Kunin: The Missing Towel
I was surprisingly upset with the loss of my towel. It was a generous, blue and white striped beach towel, the kind that I could completely wrap around my body, like a warm cape.
I had turned my back to comb my hair, for just a minute in the locker room and and when I turned around the towel was gone.
"Is this yours?” the teen-age girl closing her locker, asked, pointing to the polka dotted blue and white one, rolled up neatly, with frayed worn edges sticking out the sides.
“No, that’s not mine.”
Could the thief have taken my towel by mistake? Not likely, Polka dots and stripes are too easy to distinguish. Besides, mine was almost too thick to roll up.

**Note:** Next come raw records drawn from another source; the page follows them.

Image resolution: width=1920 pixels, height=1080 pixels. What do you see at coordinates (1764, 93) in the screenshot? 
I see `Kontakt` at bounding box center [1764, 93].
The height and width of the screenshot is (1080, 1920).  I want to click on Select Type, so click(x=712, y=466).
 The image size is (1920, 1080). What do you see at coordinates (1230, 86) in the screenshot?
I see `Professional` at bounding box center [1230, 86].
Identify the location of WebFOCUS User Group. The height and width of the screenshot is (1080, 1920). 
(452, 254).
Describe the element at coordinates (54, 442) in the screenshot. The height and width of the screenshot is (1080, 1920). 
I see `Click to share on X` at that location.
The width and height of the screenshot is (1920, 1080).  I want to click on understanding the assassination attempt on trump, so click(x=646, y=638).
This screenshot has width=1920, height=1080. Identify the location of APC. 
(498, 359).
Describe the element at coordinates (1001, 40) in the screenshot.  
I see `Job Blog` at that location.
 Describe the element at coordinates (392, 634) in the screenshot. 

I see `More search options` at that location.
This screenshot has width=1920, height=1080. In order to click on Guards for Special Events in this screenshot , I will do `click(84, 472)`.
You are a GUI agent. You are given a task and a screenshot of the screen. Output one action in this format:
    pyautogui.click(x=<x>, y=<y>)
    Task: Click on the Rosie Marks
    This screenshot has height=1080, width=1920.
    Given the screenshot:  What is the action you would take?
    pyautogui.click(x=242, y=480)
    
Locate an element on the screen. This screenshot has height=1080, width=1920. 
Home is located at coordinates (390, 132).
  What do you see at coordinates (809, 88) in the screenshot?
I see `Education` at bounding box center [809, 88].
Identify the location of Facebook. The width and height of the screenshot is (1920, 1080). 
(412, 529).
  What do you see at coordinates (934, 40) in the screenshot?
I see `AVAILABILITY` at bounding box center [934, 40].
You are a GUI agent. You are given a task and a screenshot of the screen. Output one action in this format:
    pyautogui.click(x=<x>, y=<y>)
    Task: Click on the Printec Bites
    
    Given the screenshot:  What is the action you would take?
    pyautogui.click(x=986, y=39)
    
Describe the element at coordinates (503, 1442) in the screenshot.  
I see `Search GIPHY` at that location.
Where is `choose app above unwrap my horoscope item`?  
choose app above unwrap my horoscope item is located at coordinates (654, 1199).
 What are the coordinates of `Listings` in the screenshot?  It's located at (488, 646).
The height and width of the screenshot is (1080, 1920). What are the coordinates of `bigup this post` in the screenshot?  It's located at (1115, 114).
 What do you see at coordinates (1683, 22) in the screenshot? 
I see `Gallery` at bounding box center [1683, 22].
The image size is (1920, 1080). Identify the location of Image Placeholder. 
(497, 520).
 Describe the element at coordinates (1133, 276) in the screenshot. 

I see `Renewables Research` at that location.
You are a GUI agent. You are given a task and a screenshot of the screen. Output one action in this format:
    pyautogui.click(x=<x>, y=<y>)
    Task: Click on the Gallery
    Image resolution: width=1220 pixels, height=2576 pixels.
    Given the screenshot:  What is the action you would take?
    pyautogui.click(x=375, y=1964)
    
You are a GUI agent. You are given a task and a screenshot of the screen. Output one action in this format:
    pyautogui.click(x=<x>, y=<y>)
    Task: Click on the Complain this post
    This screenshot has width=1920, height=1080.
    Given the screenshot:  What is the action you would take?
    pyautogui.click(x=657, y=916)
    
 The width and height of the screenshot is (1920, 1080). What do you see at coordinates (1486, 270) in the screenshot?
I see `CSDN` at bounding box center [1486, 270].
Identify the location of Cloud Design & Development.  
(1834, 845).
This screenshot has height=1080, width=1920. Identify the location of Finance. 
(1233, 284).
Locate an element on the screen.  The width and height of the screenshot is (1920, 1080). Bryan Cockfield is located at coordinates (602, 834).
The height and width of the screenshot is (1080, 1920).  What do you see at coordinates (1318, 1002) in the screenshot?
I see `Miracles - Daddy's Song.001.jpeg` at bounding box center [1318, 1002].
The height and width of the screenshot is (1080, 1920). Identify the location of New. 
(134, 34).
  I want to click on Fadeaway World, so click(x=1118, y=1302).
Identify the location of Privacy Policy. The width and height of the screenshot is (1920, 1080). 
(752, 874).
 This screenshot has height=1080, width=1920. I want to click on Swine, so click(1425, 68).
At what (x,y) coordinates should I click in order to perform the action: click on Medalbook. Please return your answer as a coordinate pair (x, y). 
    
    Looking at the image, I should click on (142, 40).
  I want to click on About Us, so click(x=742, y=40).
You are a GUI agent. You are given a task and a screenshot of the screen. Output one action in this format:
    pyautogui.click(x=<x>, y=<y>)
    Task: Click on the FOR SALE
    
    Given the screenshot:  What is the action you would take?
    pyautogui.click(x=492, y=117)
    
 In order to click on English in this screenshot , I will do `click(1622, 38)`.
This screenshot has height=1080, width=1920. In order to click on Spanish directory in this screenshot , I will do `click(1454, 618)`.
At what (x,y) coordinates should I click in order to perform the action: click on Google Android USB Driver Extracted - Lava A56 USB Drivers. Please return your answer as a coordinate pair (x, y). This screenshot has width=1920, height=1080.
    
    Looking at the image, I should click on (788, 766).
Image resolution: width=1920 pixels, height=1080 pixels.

Who would steal my towel and why? I considered putting up a notice on the bulletin board. “Lost Towel. Will the person who took my new towel and left their old one, please return it." But that sounded petty.
For days, whenever I went to the pool I would look for my towel. Would the towel thief be bold enough to bring it back to the pool? I feel a bit silly looking suspiciously at innocent girls carrying towels. And even if I caught her, towel-handed, she might deny it.
I know I’m becoming obsessed by my lost towel. I have two other fairly new beach towels which I can use. It’s only a towel – and I can easily buy another one, probably on sale now that it’s the end of the season. But I want my towel back.
The locker room is believed to be a safe place. We women are discreet in the locker room. We try not to look directly at one another as we’re getting in and out of our bathing suits. Yet, there is a level of intimacy. We have short conversations, about how good we feel after having exercised, what the weather forecast is, someone’s new bathing suit and occasionally about a tragedy or a comedy that happened the day before or might happen the day after. We act like friends, even if we don’t know one another well enough to actually be friends.
None of us would steal from one another. But my towel thief betrayed us and got away with it. She took my towel and left me something in return that I did not want; a worn thin polka dotted towel, and a frayed sense of trust. Come now, I tell myself, get over it. It’s only a towel.